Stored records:
══════
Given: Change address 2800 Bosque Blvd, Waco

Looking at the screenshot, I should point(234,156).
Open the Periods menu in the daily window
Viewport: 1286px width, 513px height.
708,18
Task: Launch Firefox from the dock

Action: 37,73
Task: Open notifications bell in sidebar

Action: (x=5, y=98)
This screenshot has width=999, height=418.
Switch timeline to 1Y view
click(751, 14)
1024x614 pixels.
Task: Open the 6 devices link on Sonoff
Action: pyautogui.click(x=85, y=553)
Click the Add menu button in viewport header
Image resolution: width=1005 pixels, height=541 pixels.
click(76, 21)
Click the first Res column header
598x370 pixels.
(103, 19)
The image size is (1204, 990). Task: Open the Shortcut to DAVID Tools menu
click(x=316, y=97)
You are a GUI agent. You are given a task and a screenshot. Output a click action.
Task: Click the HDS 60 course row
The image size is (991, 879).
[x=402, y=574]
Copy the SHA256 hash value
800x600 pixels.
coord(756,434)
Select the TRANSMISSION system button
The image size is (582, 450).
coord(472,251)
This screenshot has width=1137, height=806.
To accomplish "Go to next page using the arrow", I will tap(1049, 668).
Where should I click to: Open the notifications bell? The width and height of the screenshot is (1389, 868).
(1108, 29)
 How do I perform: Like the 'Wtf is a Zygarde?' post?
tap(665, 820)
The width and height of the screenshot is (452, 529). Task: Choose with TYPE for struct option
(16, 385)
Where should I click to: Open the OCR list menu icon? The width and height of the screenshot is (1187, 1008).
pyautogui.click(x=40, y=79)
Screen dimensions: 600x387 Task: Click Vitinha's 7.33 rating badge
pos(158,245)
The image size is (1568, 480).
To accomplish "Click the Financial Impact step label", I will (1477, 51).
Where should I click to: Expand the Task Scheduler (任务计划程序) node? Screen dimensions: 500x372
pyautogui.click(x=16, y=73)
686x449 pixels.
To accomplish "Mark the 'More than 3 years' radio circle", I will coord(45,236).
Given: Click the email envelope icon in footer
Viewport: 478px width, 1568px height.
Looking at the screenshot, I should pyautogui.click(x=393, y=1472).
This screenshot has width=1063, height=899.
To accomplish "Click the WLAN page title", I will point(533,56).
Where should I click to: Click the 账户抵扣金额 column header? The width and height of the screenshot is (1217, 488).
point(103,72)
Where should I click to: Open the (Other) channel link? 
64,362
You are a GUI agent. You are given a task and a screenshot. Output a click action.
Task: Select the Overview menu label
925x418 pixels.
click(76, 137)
══════
■ **Assignment**
Retype only this portion of the data above: the line containing "This screenshot has width=999, height=418.", the line containing "Task: Select the Overview menu label", and all lines between them, exactly.

■ **Solution to this exercise**
This screenshot has width=999, height=418.
Switch timeline to 1Y view
click(751, 14)
1024x614 pixels.
Task: Open the 6 devices link on Sonoff
Action: pyautogui.click(x=85, y=553)
Click the Add menu button in viewport header
Image resolution: width=1005 pixels, height=541 pixels.
click(76, 21)
Click the first Res column header
598x370 pixels.
(103, 19)
The image size is (1204, 990). Task: Open the Shortcut to DAVID Tools menu
click(x=316, y=97)
You are a GUI agent. You are given a task and a screenshot. Output a click action.
Task: Click the HDS 60 course row
The image size is (991, 879).
[x=402, y=574]
Copy the SHA256 hash value
800x600 pixels.
coord(756,434)
Select the TRANSMISSION system button
The image size is (582, 450).
coord(472,251)
This screenshot has width=1137, height=806.
To accomplish "Go to next page using the arrow", I will tap(1049, 668).
Where should I click to: Open the notifications bell? The width and height of the screenshot is (1389, 868).
(1108, 29)
 How do I perform: Like the 'Wtf is a Zygarde?' post?
tap(665, 820)
The width and height of the screenshot is (452, 529). Task: Choose with TYPE for struct option
(16, 385)
Where should I click to: Open the OCR list menu icon? The width and height of the screenshot is (1187, 1008).
pyautogui.click(x=40, y=79)
Screen dimensions: 600x387 Task: Click Vitinha's 7.33 rating badge
pos(158,245)
The image size is (1568, 480).
To accomplish "Click the Financial Impact step label", I will (1477, 51).
Where should I click to: Expand the Task Scheduler (任务计划程序) node? Screen dimensions: 500x372
pyautogui.click(x=16, y=73)
686x449 pixels.
To accomplish "Mark the 'More than 3 years' radio circle", I will coord(45,236).
Given: Click the email envelope icon in footer
Viewport: 478px width, 1568px height.
Looking at the screenshot, I should pyautogui.click(x=393, y=1472).
This screenshot has width=1063, height=899.
To accomplish "Click the WLAN page title", I will point(533,56).
Where should I click to: Click the 账户抵扣金额 column header? The width and height of the screenshot is (1217, 488).
point(103,72)
Where should I click to: Open the (Other) channel link? 
64,362
You are a GUI agent. You are given a task and a screenshot. Output a click action.
Task: Select the Overview menu label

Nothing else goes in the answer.